The deep voice of Spacey resonates in the small room, becomes one with the statue, it almost seems to hear it speak, to see it move; even the hollow eyes of bronze take on a shape, becomes deep, becomes those of Kevin Spacey’s. And it’s as if time had never passed, as if these two years of absence had never existed and had in no way marked the incredible talent of the actor, who leaves all of us speechless. We are therefore witnessing a unique, theatrical interpretation, distinct from those we are used to seeing on the large and small screen; there is just us, him and the statue.

“I shook the country, made the arenas vibrate, tore my opponents to shreds. I lit up the darkness, collected insults, compelled applause. Not everyone knew how to do this. None of you. On the other hand life is not frightening for those who have never taken a risk. Who can understand me? Who can I still speak to?”

To corroborate the words of Tinti, who identified Kevin Spacey as the right person to read his poetry, there are also the incredible similarities between the poet’s verses and the life of the actor; from having made the arenas vibrate, to the insults gathered, and the risk, which makes life frightening, but which also makes it “lived”; and which is reminiscent of what Spacey once said: “The risk-takers are rewarded“. Therefore, it was for Gabriele Tinti, who confessed to Rolling Stones that he had convinced the actor to recite his poetry by sending him an e-mail, explaining also how the average user of works of art remains attracted by 10 to 15 seconds. A paltry time, which has intrigued Spacey and convinced him to accept a challenge, won by a landslide, when he left us all open-mouthed for ten minutes in front of Lysippus’ art, Tinti’s and his.

The patrons of the museum, who could not attend Spacey’s performance in the small hall of the statue, asked for it loudly in the atrium, where he repeated the interpretation of the poem for all those present. This time visibly more excited, he recited Tinti’s words with a different transport, in front of an audience seduced by the skill of the artist. Smartphones turned up, to resume what is one of the most beautiful performances ever, to remember it for the rest of the days, to remind themselves of what they fortuitously experienced: “He’s here, Kevin Spacey is back, he’s reciting something beautiful and he is doing it in front of my eyes“.

“Fools! You couldn’t imagine that I would be resuscitated in this metal suit, that I would come back to stare at you with my dark face, without lips.”

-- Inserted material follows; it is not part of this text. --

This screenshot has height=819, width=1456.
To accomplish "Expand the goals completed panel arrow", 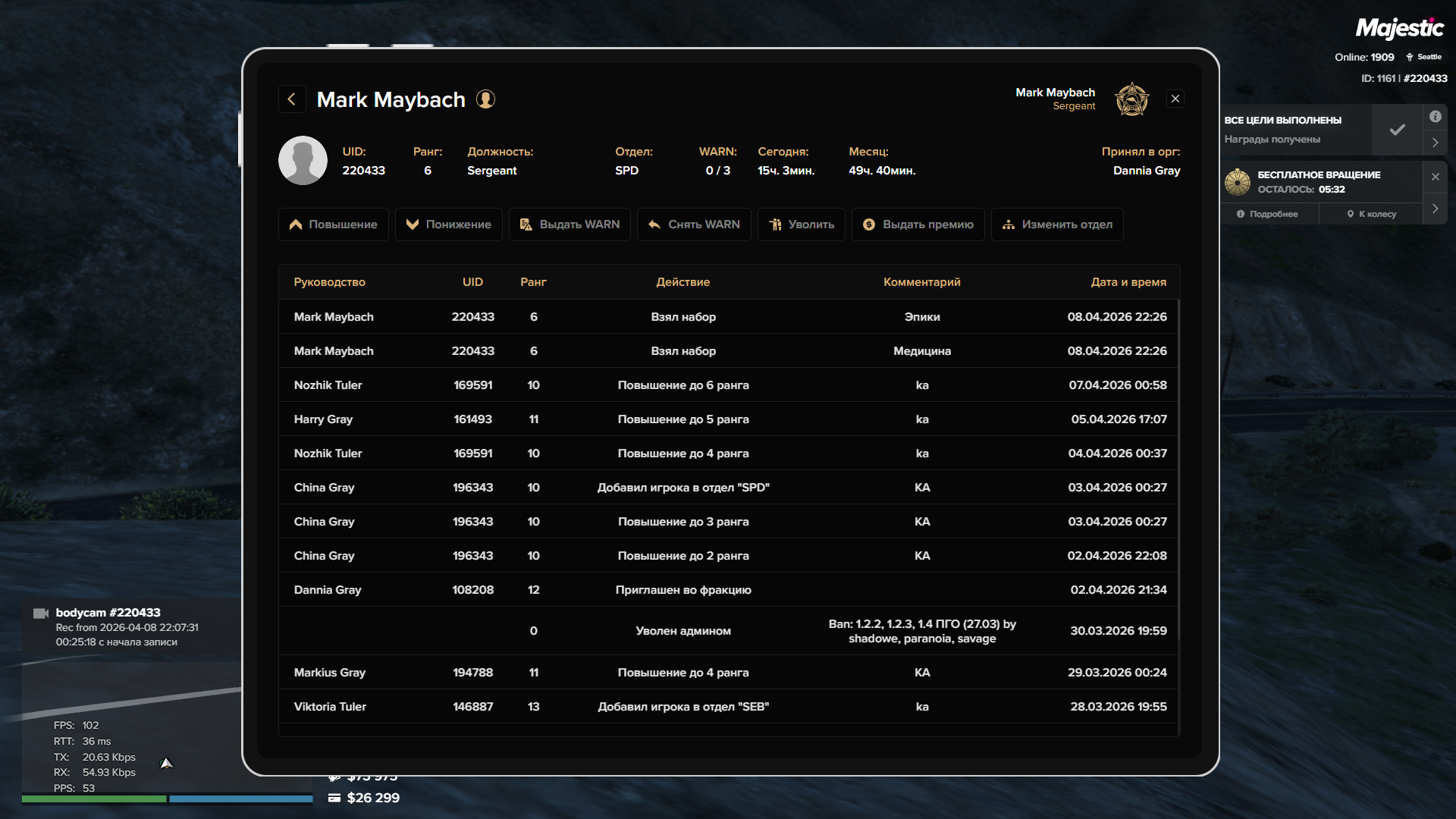I will tap(1435, 143).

The performance gets more intense; the boxer is suffering; the meeting seems to be lost; the blood rises from the body and we are seeing it – it is there, standing, in front of us and wiggles, and does not want to yield; he doesn’t want to let the opponent win. “END IT!”, Because giving up isn’t an option, because his strokes are bad but the most important thing is to hold on and move on, because the pain is strong but doesn’t last long, “it lasts a moment, it lasts only a moment” And then ends; then it’s all splendor:

“in the place I am
is calm
and rapture
and pleasure
is love
I look at myself
and see a man
just a man.”

And in the wake of these last words begins a long applause that moves the actor, and those present. The outdoor performance was even more exciting for us and for him. Spacey is so dedicated to all those present, including selfies, autographs and small talk, the souvenir of an incredible experience that everyone will carry in their hearts.

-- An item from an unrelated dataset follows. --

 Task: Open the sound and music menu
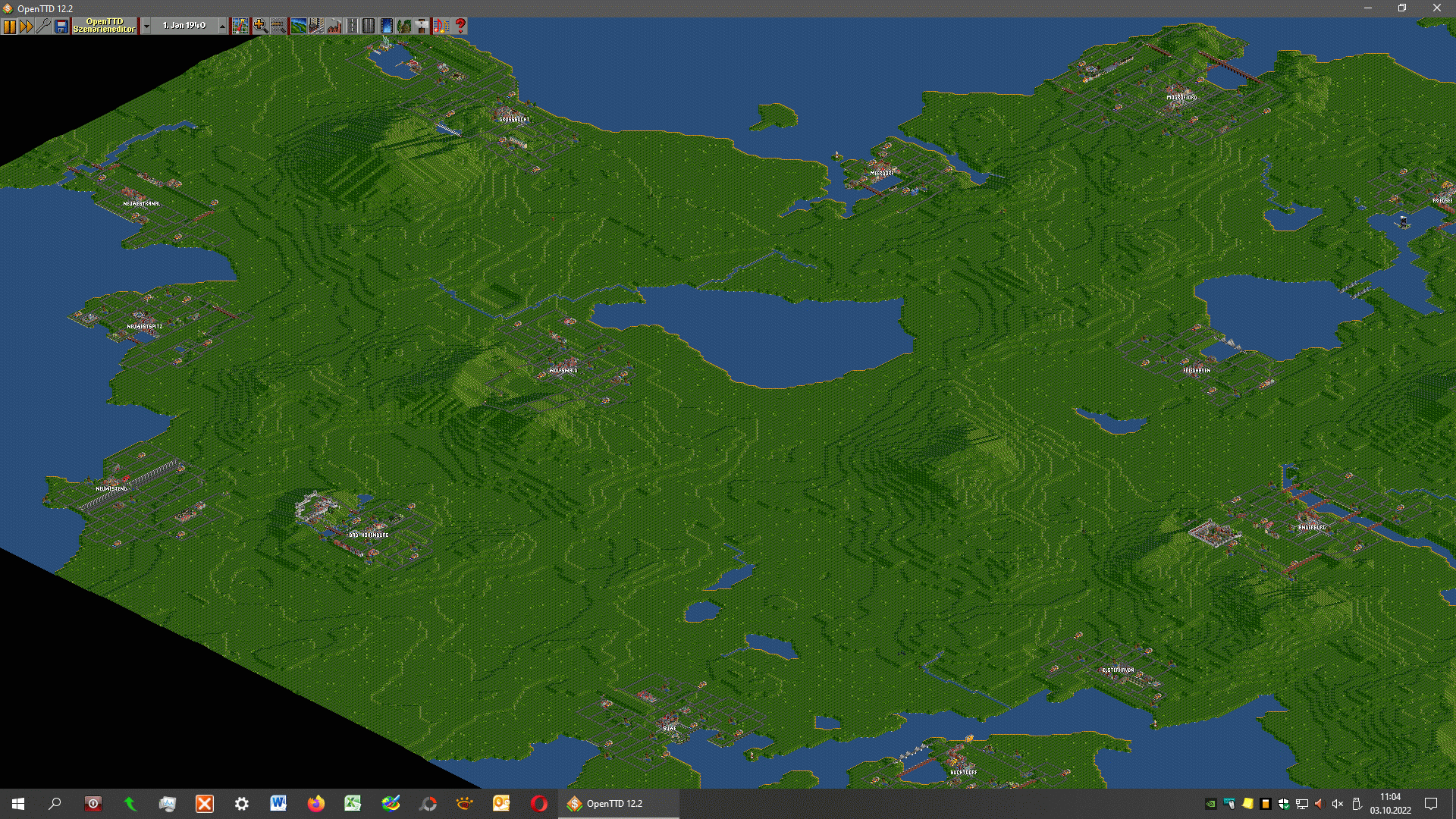(441, 27)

Lysippus’ resting boxer, was found in 1885 on the slopes of Quirinale in Rome, carefully hidden for thousands of years, slowly emerged from the ground in which he had been enclosed, as if waking up from a long sleep and then shining with his own light and be admired by millions of people. Just like Lysippus’ Boxer, Kevin Spacey wake up from two difficult years and comeback in Rome, in front of an audience amazed and happy to see him act again.

The only sour note were the unflattering titles of some newspapers (not present at the event) which speculated about some discomfort from the patrons of the museum, seeking, again, to exploit their visibility to bury Kevin Spacey. But the wisest of us know it; they know that ideas and the beauty of them are stronger than defamation and that, more importantly, art can’t be erased.